Included L2ACTLR[7], and also enabled second core. Turned on its MMU and caches. Put it into a loop where it just increments a counter in DDR3 (including a clean cache operation to force the data out of the L1 cache and through the L2 memory system) before the second core executes a “WFI” (wait for interrupt… basically the sleep until interrupt). The first core configured one of the timers to generate an event every 30us, and the interrupt controller routed that event to the second core. Debugger view of the counter in DDR3 showed it was incrementing at the expected rate for a timer going off every 30us. With this happening, the software continued to run for 72 hours before we stopped the test.

Enabled the second core as above, but did not set L2ACTLR[7]: The core stalled at the typical rate and trace data showed it stalled even after the 200Hz interrupt. This was as expected, but done to show the second core itself didn’t change the environment, possibly masking (versus resolving) the core stalls.

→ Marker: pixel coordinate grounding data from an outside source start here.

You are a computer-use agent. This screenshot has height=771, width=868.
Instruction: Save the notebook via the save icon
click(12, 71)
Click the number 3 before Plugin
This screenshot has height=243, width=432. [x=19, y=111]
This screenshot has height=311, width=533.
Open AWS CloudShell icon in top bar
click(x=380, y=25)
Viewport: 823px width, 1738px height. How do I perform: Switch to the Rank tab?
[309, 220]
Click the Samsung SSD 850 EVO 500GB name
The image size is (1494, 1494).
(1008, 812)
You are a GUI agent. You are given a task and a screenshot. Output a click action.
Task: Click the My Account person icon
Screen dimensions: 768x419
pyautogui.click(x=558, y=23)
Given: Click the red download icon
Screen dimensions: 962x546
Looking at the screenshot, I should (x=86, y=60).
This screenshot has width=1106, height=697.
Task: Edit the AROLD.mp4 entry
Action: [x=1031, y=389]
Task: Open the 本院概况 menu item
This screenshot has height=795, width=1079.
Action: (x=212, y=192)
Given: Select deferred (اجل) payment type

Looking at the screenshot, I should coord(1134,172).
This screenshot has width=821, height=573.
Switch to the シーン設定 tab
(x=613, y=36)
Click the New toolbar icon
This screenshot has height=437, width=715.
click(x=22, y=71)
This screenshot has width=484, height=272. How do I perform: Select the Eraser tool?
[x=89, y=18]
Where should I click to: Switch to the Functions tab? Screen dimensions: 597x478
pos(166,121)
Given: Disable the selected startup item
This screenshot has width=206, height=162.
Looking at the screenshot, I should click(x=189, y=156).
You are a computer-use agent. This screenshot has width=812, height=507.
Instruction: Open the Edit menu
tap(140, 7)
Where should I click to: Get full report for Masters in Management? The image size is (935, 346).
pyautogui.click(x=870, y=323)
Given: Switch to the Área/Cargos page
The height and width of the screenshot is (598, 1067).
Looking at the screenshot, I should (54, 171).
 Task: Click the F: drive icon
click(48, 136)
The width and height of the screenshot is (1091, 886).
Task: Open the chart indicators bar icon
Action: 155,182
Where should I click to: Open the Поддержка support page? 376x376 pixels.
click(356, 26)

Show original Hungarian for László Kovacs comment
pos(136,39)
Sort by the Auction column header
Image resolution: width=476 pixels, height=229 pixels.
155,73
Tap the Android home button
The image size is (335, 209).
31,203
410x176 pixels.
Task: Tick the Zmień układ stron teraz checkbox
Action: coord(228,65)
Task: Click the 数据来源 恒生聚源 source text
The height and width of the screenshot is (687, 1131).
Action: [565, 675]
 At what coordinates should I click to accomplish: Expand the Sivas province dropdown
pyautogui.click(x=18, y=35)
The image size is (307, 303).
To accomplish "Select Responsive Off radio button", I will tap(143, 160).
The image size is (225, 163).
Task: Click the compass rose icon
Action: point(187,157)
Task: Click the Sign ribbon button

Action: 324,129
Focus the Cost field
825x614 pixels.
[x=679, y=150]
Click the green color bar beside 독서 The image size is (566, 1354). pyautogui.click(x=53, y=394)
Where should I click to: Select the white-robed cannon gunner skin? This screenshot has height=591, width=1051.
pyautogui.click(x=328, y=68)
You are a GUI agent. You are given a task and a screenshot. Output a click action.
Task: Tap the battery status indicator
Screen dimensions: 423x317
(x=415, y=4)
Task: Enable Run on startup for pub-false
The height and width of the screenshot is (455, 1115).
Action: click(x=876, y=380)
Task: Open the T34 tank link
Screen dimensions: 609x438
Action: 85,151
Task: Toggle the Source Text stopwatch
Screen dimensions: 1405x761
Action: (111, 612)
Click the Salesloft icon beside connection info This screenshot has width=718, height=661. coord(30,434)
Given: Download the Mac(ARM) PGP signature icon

Included L2ACTLR[7], but instead of using the second core, had the 30us timer initiate a 32-byte DMA copy from DDR3 to DDR3 (both unused locations) as a DMA event. The timer interrupt wasn’t enabled at the interrupt controller. Because the HW cache coherency is on, the expectation was that the snoop request generated by the DMA would wake the L2 memory system up so that the hazard detection reissue would occur, much like in the second core test. Like the second core test, this ran without crash for over 48 hours before we stopped it.

Used DMA like above, but did not set L2ACTLR[7]: Similar to the second core version of this test, this was done to show the DMA itself didn’t alter timing or the conditions that caused the stall. As expected, the core did stall.

The empirical evidence shows that the errata work-around does appear to work. However, we’re going to need your help in resolving the following questions, which are critical for us to understand as we go for root cause:

(1)    While the software without the work-around crashed, and the software with the work around did not, is there some means of determining for sure that stalls may have occurred and the hazard detection was invoked that cleared the stall? We need that to positively identify that the work-around is actually being invoked and are looking for some means of identifying how often these stalls may happen, and where. Right now, assuming the stall is happening, we’re assuming the work-around is clearing it, but we have no means of verifying that.

(2)    Is there some means of determining whether we are positively running into this errata 798870 or whether we are running into some other type of circumstance that happens to be mitigated with the same work-around? We severely lack any information on the L2 memory system, it’s design, and also lack the ability to understand precisely what the state was when we stalled. We can infer that it might be happening, but lack the under-the-hood knowledge that might show that it is happening.

(3)    Is there a means of identifying the particular code constructs that help lead to these stall scenarios. To date, we’ve only detected the stalls at this specific location following the specific path. By itself, it doesn’t trigger the stall, but it appears to be the only code segment that we’ve encountered that, when aligned with the other “unknown-to-us” conditions, has triggered the stall.

(4)    Is there a known compiler switch that can instruct the compiler to avoid some particular code sequence that is known to open up the possibility of the stall to occur? I understand we’re not using the TI-compiler, but this would be a good question for them and whether the TI compiler has identified a sequence that makes the stall possible and created a switch that keeps the compiler from generating that sequence.